◆ **The task**
Filtering the records below, copy only those lines that include the word "Batikon".

[Excerpts from a dataset]
# # # #
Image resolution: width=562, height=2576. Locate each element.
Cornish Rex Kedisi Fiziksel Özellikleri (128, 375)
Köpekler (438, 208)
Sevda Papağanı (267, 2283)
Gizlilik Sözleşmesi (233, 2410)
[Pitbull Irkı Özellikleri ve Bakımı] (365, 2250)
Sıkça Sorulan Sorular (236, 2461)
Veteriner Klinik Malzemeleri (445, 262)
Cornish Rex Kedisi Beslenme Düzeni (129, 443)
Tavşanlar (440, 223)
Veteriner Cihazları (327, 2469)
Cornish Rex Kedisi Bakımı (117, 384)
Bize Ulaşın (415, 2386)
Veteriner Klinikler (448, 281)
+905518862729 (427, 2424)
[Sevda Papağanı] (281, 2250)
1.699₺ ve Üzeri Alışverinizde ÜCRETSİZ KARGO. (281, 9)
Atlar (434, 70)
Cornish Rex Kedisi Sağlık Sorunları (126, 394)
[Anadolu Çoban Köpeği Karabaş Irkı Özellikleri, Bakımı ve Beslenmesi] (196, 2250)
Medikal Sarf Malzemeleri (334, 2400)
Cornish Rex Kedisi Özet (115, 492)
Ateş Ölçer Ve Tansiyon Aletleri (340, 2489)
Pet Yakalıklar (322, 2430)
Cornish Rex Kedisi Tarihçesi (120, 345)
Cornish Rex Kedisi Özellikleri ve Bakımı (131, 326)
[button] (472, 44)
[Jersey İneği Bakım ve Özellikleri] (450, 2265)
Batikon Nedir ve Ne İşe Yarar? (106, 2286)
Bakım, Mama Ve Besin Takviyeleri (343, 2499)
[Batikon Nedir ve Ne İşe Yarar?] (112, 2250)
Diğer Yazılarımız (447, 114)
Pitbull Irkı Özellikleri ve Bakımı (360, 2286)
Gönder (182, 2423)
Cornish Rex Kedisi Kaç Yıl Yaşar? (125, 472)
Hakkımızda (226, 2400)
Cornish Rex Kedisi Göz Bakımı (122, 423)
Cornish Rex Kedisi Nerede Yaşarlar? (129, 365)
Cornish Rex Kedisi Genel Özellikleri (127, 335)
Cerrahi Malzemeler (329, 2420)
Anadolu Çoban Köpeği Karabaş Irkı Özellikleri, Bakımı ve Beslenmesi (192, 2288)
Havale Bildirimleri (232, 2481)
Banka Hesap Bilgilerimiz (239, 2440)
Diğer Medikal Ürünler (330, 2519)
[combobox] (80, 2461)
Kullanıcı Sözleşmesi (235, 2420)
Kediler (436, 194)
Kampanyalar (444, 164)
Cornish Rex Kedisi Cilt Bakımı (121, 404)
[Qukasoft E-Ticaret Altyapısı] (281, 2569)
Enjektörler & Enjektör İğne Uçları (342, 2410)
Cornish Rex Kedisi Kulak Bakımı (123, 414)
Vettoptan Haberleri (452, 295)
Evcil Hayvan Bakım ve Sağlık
# # # #
◆ **Your solution**
Batikon Nedir ve Ne İşe Yarar? (106, 2286)
[Batikon Nedir ve Ne İşe Yarar?] (112, 2250)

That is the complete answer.